Blanca Semana Santa


Domingo 01 de abril. Nos ponemos en carretera. Destino: Formigal y sus noventa y tantos kilómetros esquiables... el sueño de mamá. Paramos cerquita de Vitoria bajo una intensa lluvia para comer en un gran restaurante donde la simpática camarera me regaló un bonito pay-pay y la mejor de sus sonrisas a cambio de uno de mis más cálidos abrazos y de mis besos de yogurt. Continuamos el camino bajo la misma e intensa lluvia; Pamplona, Jaca, Sabiñánigo...y yo tan tranquila en la sillita de seguridad y sin marearme porque mamá es muy dulce conduciendo y traza las curvas de forma muy sutil. Además con el dvd se me pasa el tiempo mucho más rápido. Poco después de pasar Biescas me quedé dormida, así que no pude ver el momento en que la lluvia se transformó en nieve. Pasado Panticosa, la carretera comienza a amontonar nieve, por lo que mamá reduce y circula en primera y segunda sin tocar en ningún momento el freno, pero aún así...toc, en una curva el coche se desliza de forma armónica y elegante, casi a cámara lenta contra el quitamiedos del carril contrario. Resultado... una imperceptible linea en el aleta izquierdo delantero del corsa. Mamá se baja a poner las cadenas porque lo que viene a continuación es cuesta arriba. Se llena de nieve, que se transforma en agua y que le cala hasta la médula....brrrr, que frío. Mientras... yo sigo dormida. Llegamos a los apartamentos y....¡¡comienzan nuestras vacaciones!! que para mamá son esquiar y para mí... jugar en el jardín de nieve y en la guardería.

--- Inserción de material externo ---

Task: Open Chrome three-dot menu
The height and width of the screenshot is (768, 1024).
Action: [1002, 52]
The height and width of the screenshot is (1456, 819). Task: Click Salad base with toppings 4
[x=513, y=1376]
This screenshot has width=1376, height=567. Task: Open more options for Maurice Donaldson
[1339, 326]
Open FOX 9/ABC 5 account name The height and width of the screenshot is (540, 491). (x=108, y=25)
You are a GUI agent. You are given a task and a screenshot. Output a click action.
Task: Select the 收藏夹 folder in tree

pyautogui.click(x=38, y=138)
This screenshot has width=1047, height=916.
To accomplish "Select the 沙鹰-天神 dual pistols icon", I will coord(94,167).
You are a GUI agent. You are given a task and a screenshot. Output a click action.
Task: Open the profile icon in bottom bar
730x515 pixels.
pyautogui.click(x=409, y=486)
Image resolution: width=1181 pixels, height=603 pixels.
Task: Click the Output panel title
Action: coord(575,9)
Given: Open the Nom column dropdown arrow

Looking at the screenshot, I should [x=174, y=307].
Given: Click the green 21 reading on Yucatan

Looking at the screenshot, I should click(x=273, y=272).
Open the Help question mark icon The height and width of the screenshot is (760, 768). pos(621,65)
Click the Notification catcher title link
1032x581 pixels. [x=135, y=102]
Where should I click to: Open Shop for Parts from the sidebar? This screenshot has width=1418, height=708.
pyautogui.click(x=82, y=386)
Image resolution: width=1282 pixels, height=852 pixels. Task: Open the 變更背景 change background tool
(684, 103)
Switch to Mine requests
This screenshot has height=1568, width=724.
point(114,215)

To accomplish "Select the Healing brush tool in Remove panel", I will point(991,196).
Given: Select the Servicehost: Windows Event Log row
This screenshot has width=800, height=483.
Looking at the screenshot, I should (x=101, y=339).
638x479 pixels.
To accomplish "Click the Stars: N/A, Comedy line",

Una semana expléndida, con nevadas diarias hasta que llegó papá el miércoles y nos trajo unos rayitos de sol de Castilla. Ya tengo trineo y unos esquies sin fijaciones, pero tablas al fin y al cabo.
Por las mañanas el coche estaba lleno de nieve, así que tomábamos un autobús que salía del centro de la urbanización y que nos quedaba cerquita de los apartamentos. Nos dejaba justo a la puerta de el edificio de la estación, así que nos iba muy bien. En la guardería jugaba, pintaba, salíamos al jardín a tirarnos con el trineo y hacer muñecos de nieve. Después entrábamos a comer y nos ponían pelis de disney. Mamá me recogía a eso de las tres y me iba a dormir la siesta. Por la tarde salíamos a pasear por la urbanización o a hacer turismo por otros pueblos del Valle de Tena.
Pero como todo lo bueno.... acabó. El lunes 9 vuelta al cole, mamá y papá a trabajar y "Nena", nuestra boxer, regresa de la guardería canina con anginas y tos... ¡¡menudo percal!!. Yo le doy las pastillas con el quesito y... ¡¡me adora!!.